Há um ponto ainda obscuro na trama: o papel dos funcionários do parque nessa silenciosa revolução que está afetando as máquinas. Desde Ford até Bernard, parece que muita gente está direta e indiretamente envolvida nessa sutil mudança de comportamento dos androides.

Detalhes dos papéis de Teddy e Dolores são revelados. Um novo elemento do passado de Teddy é acrescentado por Ford; um elemento que irá trazer o caos à vida do cowboy. Um vilão que faz parte do passado dele e voltou para atormentá-lo. Alguém mais violento e cruel que o Homem de Preto. Seu nome: Wyatt.
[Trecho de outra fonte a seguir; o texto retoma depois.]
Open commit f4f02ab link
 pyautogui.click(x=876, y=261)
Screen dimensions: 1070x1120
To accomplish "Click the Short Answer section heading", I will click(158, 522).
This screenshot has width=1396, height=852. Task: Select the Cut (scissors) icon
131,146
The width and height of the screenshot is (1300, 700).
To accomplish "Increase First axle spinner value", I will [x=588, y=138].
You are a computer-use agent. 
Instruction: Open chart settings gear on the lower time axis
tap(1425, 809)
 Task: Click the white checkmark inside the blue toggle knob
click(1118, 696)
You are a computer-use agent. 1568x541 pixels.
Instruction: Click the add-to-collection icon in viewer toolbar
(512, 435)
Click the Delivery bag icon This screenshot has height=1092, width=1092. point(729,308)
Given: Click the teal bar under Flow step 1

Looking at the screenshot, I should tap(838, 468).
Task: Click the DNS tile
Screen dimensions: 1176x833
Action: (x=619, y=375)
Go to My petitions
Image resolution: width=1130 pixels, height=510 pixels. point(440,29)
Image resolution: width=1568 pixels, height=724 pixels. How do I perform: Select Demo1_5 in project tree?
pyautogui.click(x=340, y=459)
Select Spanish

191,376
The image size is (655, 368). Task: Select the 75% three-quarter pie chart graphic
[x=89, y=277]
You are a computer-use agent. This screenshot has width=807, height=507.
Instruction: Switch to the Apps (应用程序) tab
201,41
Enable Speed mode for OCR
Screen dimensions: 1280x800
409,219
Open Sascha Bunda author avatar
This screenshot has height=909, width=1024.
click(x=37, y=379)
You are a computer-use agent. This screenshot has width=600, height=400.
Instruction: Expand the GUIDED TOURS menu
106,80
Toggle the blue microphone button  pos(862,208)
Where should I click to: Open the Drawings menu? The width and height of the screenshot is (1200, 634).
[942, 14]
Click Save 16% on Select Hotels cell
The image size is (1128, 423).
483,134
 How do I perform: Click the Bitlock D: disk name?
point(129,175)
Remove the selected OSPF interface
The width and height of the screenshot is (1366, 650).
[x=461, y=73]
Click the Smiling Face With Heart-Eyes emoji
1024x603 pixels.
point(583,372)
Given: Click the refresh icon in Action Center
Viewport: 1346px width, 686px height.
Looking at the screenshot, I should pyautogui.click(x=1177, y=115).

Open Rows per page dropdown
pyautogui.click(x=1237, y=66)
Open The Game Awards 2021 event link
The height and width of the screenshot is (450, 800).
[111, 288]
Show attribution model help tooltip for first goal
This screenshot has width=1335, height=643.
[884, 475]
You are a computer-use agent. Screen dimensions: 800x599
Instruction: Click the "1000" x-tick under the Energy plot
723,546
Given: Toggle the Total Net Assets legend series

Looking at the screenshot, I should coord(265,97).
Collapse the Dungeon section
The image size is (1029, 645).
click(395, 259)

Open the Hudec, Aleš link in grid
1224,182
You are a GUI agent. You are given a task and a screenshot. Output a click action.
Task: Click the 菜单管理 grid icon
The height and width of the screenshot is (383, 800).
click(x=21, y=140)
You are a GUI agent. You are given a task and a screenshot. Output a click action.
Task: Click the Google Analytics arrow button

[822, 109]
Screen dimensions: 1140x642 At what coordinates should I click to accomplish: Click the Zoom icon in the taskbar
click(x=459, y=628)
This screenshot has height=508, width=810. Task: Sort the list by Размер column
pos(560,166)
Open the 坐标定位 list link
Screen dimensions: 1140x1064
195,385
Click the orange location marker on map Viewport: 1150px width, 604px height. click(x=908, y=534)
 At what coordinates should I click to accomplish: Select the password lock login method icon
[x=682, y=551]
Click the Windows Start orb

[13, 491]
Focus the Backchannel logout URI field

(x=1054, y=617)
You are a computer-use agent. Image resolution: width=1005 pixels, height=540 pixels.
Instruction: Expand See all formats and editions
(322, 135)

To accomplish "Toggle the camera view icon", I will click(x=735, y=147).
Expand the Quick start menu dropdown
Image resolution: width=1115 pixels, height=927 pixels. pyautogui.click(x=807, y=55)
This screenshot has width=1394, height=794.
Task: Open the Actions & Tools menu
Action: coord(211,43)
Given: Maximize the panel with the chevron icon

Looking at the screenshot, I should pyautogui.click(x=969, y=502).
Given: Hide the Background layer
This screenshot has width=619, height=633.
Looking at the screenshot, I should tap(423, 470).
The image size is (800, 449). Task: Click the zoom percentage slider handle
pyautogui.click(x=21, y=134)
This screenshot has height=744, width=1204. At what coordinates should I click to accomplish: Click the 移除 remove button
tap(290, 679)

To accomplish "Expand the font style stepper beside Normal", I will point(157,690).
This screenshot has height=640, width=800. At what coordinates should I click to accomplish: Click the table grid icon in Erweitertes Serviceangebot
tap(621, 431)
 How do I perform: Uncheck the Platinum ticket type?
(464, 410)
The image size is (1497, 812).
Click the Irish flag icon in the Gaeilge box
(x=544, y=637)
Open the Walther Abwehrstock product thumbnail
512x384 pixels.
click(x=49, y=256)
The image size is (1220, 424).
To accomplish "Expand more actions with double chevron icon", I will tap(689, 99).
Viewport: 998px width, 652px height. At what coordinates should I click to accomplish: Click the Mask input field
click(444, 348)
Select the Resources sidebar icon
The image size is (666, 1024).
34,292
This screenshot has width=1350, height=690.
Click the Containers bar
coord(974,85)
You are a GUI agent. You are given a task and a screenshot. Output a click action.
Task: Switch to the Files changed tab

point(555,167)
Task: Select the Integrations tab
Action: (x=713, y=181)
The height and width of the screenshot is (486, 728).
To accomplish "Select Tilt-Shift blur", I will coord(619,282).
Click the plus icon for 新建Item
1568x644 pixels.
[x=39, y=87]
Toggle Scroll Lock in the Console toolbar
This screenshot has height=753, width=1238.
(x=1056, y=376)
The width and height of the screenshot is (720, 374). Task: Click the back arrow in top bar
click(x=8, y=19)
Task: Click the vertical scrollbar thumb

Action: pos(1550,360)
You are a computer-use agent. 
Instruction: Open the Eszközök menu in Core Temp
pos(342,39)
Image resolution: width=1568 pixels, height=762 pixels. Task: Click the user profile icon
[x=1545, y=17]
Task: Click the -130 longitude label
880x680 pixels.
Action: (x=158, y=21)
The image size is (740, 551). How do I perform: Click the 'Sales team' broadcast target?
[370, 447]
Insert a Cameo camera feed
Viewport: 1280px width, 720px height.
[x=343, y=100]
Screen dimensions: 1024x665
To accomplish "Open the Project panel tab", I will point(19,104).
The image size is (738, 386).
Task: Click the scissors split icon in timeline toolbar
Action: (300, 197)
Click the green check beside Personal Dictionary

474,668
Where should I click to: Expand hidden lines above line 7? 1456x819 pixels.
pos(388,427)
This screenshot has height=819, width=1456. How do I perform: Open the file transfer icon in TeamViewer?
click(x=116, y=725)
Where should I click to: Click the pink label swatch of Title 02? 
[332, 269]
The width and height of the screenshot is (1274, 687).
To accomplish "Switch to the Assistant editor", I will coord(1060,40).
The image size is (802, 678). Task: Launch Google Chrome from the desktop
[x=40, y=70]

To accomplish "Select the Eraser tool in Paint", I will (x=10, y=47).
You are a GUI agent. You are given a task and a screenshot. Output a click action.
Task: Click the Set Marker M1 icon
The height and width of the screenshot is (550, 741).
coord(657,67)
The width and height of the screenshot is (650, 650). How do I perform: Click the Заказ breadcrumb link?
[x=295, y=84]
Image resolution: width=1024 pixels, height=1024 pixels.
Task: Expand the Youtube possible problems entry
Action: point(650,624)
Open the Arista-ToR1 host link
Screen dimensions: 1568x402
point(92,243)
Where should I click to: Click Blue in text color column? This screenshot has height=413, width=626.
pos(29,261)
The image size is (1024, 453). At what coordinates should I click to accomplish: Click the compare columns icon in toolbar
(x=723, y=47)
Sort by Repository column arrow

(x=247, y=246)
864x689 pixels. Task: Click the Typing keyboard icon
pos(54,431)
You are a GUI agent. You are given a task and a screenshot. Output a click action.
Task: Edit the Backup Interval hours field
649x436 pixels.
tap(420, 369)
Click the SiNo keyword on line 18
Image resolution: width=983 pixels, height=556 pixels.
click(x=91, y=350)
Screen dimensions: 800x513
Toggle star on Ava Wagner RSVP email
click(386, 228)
Mas as surpresas não param por aí. Um fantasma do passado retorna para atormentar a equipe de Westworld. Pequenas falhas foram diagnosticadas, mas o problema maior está em haver “vozes” nas mentes dos androides. A voz é de alguém muito importante para o projeto, um homem ainda desconhecido do público, mas vital para a idealização do parque temático. Alguém distante há anos que teria conhecimento suficiente para implantar uma janela de programação, algo muito próximo a uma falha programada ou um acesso a um programador específico. Será?


Nesse intervalo, Teddy e uma visitante, acompanhados por homens da lei, partem para capturar Wyatt. Enquanto isso, outra perseguição acontece, já que uma equipe de técnicos do parque descobre um anfitrião em fuga.

Novos detalhes sobre a metodologia de trabalho dentro de Westworld, o parque, são revelados. Aparentemente os funcionários vivem em um regime de trabalho bem próximo ao que conhecemos em plataformas de petróleo ou em centros de pesquisa na Antártida ou outro lugar distante. As pessoas ficam em um regime fechado, por um período determinado, podendo se comunicar apenas por meio de um programa próprio com seus familiares. Logo, a dedicação para estar entre os responsáveis pelo projeto é muito maior do que imaginamos.

Para melhorar ainda mais o episódio, que começou cheio de tensão e ação, há uma pequena passagem onde são revelados mais detalhes sobre a estrutura dos androides. Sensacional.


Voltamos às caçadas: por Wyatt e seu bando e, ainda, pelo anfitrião desgarrado. Tudo que poderia dar errado acontece, fatos que por si só mostram a instabilidade dentro do parque. Não há nada que possa ser previsto à perfeição. Erros existem. Isso sem contarmos com um fator que está presente desde a primeira aparição do Homem de Preto: a liberdade que certos convidados compraram.


Então, meu amigos, finalizo com um aviso: mudanças estão ocorrendo em um ritmo acelerado. Mudanças para o bem e para o mal. Mudanças que não estão incluídas no organizado universo planejado que conhecemos por Westworld. Logo, a engrenagem pode quebrar a qualquer momento.